I’m often asked by visitors if they should bother to visit Christchurch. I’m always a bit gobsmacked by this.
To me, it’s like asking if it would be interesting to see Pompeii before the volcano erupted. Or Paris in the 1920s. Because how often do you get to see a city in the midst of a complete transformation – in such a rapid period of change? And Christchurch today is a unique experience – different from the experience of Christchurch last month, next month and certainly six years ago.
Christchurch today has it all – the still-lingering rubble of the 2011 earthquakes alongside the transitional and temporary projects that tell the story of a city whose spirit refused to die – as well as a few examples of the shiny and modern, where new visions, hopes and dreams for the future spring up every day.

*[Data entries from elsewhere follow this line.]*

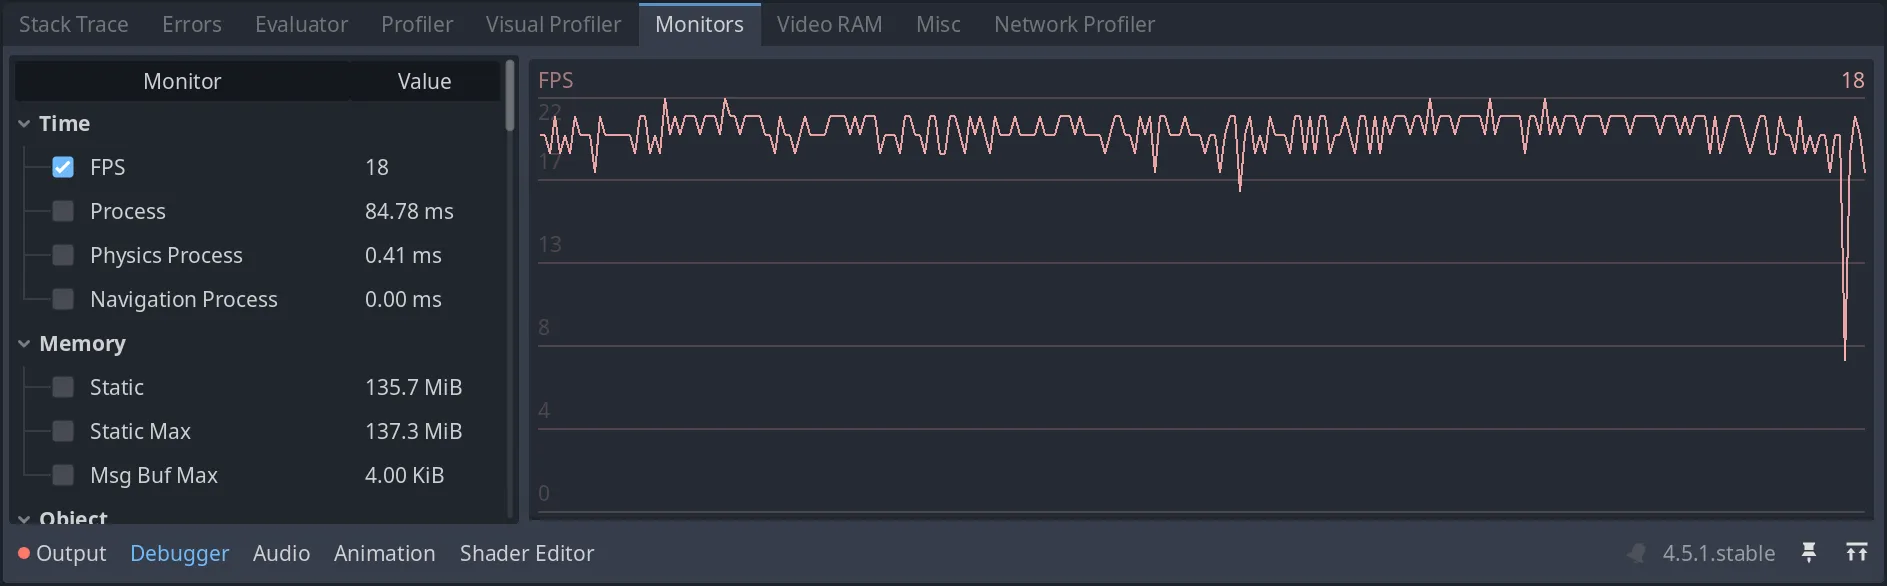Disable the FPS monitor checkbox
The image size is (1887, 586).
pyautogui.click(x=63, y=167)
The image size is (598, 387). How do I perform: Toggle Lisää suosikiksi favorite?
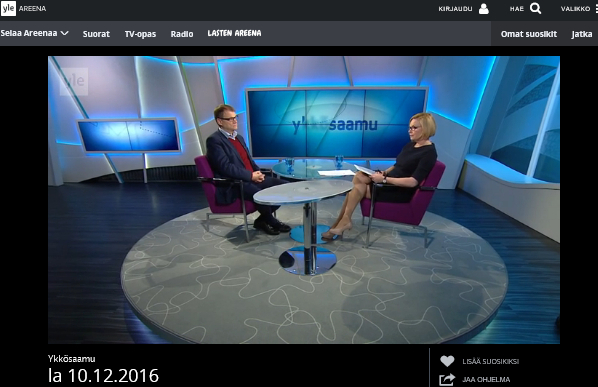pyautogui.click(x=490, y=361)
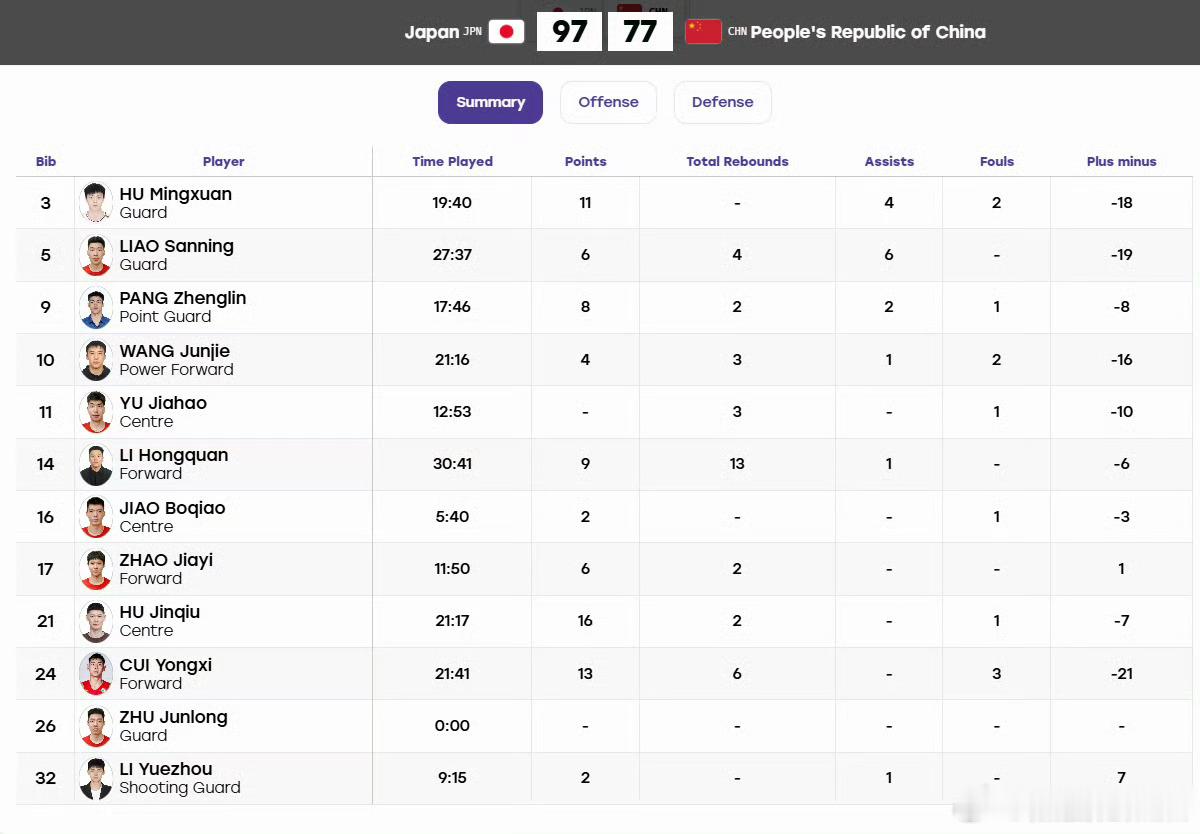Switch to the Offense tab
Image resolution: width=1200 pixels, height=834 pixels.
608,102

Lonely Planet called Christchurch a 'vibrant city in transition, coping resiliently and creatively'.
Gap Filler is an organisation that jumped in following the 7.3 magnitude quake in September 2010. They developed transitional projects to fill the little 'gaps' of demolished buildings that dotted the city like missing teeth. Five months later, there were more gaps than not. More than 80% of the central business district was demolished after the quakes, leaving plenty of room for new ideas.
Now that the Christchurch Art Gallery and the stunningly refurbished Isaac Theatre Royale are re-opened and fully functioning, the city has a full slate of urban offerings – restaurants, shopping, art and entertainment. Each week, something new opens. Seeking these out is half the fun. Try the Neatplaces website and app for guidance.
Christchurch was once known for being more English than England.
When the special commissioner representing the British government, John Gorst, visited the 1906 International Exhibition in Christchurch he remarked, 'It is the loveliest town I have ever seen. It is a "garden city". To my mind, Christchurch is exactly what we are trying to make our garden cities in England.'
The Garden City name stuck, but city slogans seem to be on hold at the moment – waiting patiently for the city to redefine itself.
The beautifully restored Arts Centre is one of the few remaining examples of this English past – and Christchurch’s Gothic Revival architectural heritage. In fact, the former Christchurch College is one of the most significant collections of heritage buildings in New Zealand, all the more precious in the glass and steel post-quake city. The painstaking rebuild and earthquake strengthening has been one of the great rebuild success for the city, with most of the complex re-opened by the end of 2016.
For the people who live here, Christchurch’s main attraction is not the city itself, but its position being cradled between the Southern Alps and the Pacific Ocean.
As Booker Prize novelist Eleanor Catton beautifully explained, 'I grew up in a city chosen and beloved by my parents for its proximity to the mountains – Christchurch is two hours distant from the worn saddle of Arthur’s Pass, the mountain village that was and is my father’s spiritual touchstone, his chapel and cathedral in the wild.'
New Christchurch has an influx of new residents, drawn by the opportunities in making a new city.
Filmmaker Adam Luxton recently returned to New Zealand from Berlin. His film On an Unknown Beach was released at the 2016 New Zealand International Film Festival and features post-quake Christchurch as an instrument of sound artist Bruce Russell. Luxton said in an interview, 'In a way, Christchurch reminds me of Berlin. This broken space. How there is potential in a place that is not organised properly yet.'
Potential. It’s an exciting idea for a city. Every day, Christchurch has less 'potential' and more 'actual' – for better or worse. But this time of change is not short of energy – which is dramatically expressed in street art on the city’s exposed walls, and in the vibrant pockets of life that are clawing back around the city. Anyone interesting in urban change or who is curious about how a city rebuilds itself from the ground u will find great stories of resilience and innovation in Christchurch.
Even if this tale of destruction and rebuild doesn’t pique your interest, New Zealand’s second largest city still has lots to offer.